Plusieurs stratégies, utilisant l’approche active pour les défauts de type capteurs dans les véhicules, ont été développées dans la littérature. Parmi ces stratégies, on peut citer : les réseaux de neurones [Sangha et al., 2012], les filtres (e.g., filtre de kalman et le filtre Luenberger) [Gietelink, 2007] [Tabbache et al., 2013], les observateurs [Abdo et al., 2009] [Viehweider et al., 2012] et la logique floue [Quet and Salman, 2007].

Composants logiciels

Dans [Szyperski, 2002], un composant logiciel est défini comme « une unité de composition présentant des interfaces contractuelles et des dépendances explicites avec son contexte ». Dans [Etienne and Bouzefrane, 2006], un composant logiciel est défini comme : « une entité logicielle de calcul entièrement indépendante, interagissant avec son environnement au moyen d’interfaces bien définies ». Pour qu’un composant soit réutilisé dans plusieurs applications, il est nécessaire qu’il soit interopérable au niveau plate-forme et langage. L’interopérabilité de plates-formes signifie qu’un composant peut communiquer avec d’autres composants présents sur différents types de plates-formes. Quant à l’interopérabilité de langage, elle désigne le fait qu’un composant est indépendant de son langage d’implantation. Ainsi, l’interopérabilité permet d’assurer la compatibilité des logiciels, et par conséquent, leur intégration sera plus facile. De nombreuses technologies supportant les composants logiciels ont été proposées, tels que EJB, CORBA, COM/DCOM/.NET. Les composants logiciels sont appliqués pendant la phase d’implantation d’une application. Ils permettent la réutilisation du code source, mais ils ne permettent pas d’appliquer la réutilisation lors des phases d’analyse des besoins et de conception.

Composants métier

Bien que l’approche à base de composants ait été adoptée en premier lieu dans les activi-tés de programmation, de nouvelles propositions d’unités réutilisables commencent à émerger afin de répondre à des problèmes lors de la phase de recensement des besoins, d’analyse et de conception. Les composants métier s’intègrent dans cette démarche. Un composant métier est défini de plusieurs manières. Une définition donnée par [Barbier, 2002] est la suivante : « A business component models and implements business logic, rules and constraints that are typical, recurrent and comprehensive notions characterizing a domain or business area. Within software engineering, business components are key abstractions that are captured du-ring the domain engineering activity. They are software artefacts in the sense that they are not part of reality but embody and represent recurrent invariants relevant to requirements, particularly at the earliest phases of development ». Une autre définition est donnée dans [Heineman and Councill, 2001] : « A business component is a software component that pro-vides functions in a business domain. (…) for example, an order management application is part of the Enterprise Resource Planning (ERP) business domain ».
On peut donc définir un composant métier comme une unité de réutilisation des connais-sances au sein d’un même domaine d’applications, dès les phases d’analyse et de conception.

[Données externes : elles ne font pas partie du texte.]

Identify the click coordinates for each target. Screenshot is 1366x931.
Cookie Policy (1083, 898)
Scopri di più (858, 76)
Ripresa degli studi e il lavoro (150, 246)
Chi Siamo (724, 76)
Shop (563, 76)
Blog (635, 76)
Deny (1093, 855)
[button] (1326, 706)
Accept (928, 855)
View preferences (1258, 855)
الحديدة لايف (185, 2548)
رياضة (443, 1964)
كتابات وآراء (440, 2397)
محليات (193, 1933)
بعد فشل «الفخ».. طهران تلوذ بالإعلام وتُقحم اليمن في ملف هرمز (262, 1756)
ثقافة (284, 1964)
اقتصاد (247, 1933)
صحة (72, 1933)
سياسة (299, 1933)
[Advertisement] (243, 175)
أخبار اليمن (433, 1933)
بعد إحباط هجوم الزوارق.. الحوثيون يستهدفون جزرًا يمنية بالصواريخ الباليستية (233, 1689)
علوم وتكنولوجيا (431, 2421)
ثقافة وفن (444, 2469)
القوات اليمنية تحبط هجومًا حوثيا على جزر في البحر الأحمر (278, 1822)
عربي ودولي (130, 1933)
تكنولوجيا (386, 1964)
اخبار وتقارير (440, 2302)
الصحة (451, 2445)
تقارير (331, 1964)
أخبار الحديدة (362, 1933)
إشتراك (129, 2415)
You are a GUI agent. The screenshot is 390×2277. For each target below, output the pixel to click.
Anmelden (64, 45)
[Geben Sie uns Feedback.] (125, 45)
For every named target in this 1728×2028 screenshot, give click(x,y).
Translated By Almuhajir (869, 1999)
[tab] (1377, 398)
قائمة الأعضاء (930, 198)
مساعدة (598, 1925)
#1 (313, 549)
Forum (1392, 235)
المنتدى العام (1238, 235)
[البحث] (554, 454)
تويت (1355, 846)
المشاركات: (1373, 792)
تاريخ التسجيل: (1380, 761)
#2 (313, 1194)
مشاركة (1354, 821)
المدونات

En effet, il met l’accent sur la représentation, l’implémentation et le déploiement d’un concept de domaine dans un système logiciel. Ce type de composant diffère des composants logiciels par la prise en considération explicite d’un domaine d’applications. Les composants métier sont représentés par des diagrammes UML : diagrammes de classes, diagrammes d’états-transitions, diagrammes d’activités ou diagrammes de composants. Par ailleurs, l’intégration de cette forme de composants logiciels est une tâche difficile. En fait, la collaboration entre composants a souvent été présente en termes syntaxiques tandis que les véritables enjeux sont l’interopérabilité sémantique [Barbier et al., 2002]. En effet, les mécanismes de gestion de conflits sémantiques permettent d’assurer que les concepts échangés par les composants métier ont une signification commune. Ainsi, l’absence de ces mécanismes peut réduire la réutilisation de ces composants.

Frameworks

Un framework 1 est défini dans [Johnson, 1997] comme étant « un modèle réutilisable pour tout ou partie d’un système. Il est représenté par un ensemble de classes abstraites et le moyen avec lequel leurs instances interagissent ». Selon cette définition, on peut déduire qu’un framework est considéré comme une application semi-complète. En effet, il permet de capturer l’architecture d’un ensemble d’applications relatives à un domaine donné, et permet de définir une structure globale de ces applications. Cette structure est exprimée à l’aide d’un ensemble de classes abstraites et coopérantes ; un framework définit des collaborations entre les classes le constituant, contrairement aux bibliothèques de classes. De ce fait, un framework doit s’adapter à toutes les applications du domaine visé par instanciation et/ou spécification des éléments de sa structure globale pour créer une application complète. En effet, la structure et le comportement fournis peuvent être réutilisés sans aucune modification ou les adapter en modifiant et ajoutant des éléments spécifiques à l’application considérée. Par conséquent, l’utilisation du framework consiste à faciliter la réalisation d’une application et à simplifier sa maintenance [Gamma et al., 1995]. En général, les frameworks sont classés en deux catégories :
• Les frameworks de domaine ou frameworks verticaux, qui capturent l’expertise d’un domaine particulier. Ils sont donc dépendants de ce domaine. Il existe plusieurs propo-sitions de frameworks dédiés pour différents domaines d’application : les applications multimédia (e.g., [Ha et al., 2013] [Lopez-Otero et al., 2014]), les bases de données temps réel [Idoudi et al., 2009], l’ingénierie de l’interaction Homme-Machine (e.g., [Bhojan et al., 2014]), etc.
• Les frameworks d’application ou frameworks horizontaux, qui capitalisent les connais-sances d’une large variété d’applications appartenant à différents domaines, tels que les frameworks STRUTS [Goodwill, 2003].
Un framework permet de réutiliser des éléments de conception et du code source car il permet de conserver l’architecture d’une famille d’applications et les modes de collaboration. L’inconvénient majeur d’un framework réside dans le fait qu’il dépend de l’environnement de développement dans lequel il est défini. En outre, un framework est constitué de plusieurs dizaines de classes, ce qui rend sa compréhension difficile.

Modèle de domaine

« Un modèle de domaine exprime des connaissances de haut niveau réutilisables dans le développement de tous les systèmes d’un même champ d’application » [Semmak, 1998]. Selon cette définition, on peut déduire qu’un modèle de domaine présente un espace de référence pour développer toutes les applications appartenant à ce domaine. Il existe plusieurs propositions de modèles de domaine, allant des modèles de domaine orientés objets aux abstractions de domaine issues de l’intelligence artificielle [Nellborn, 1999]. Un modèle de domaine orienté objet sert à décrire les concepts, les liens entre ces concepts et les contraintes d’un domaine spécifique. Il permet également de décrire les similarités et les différences entre les connaissances des systèmes logiciels dans un domaine.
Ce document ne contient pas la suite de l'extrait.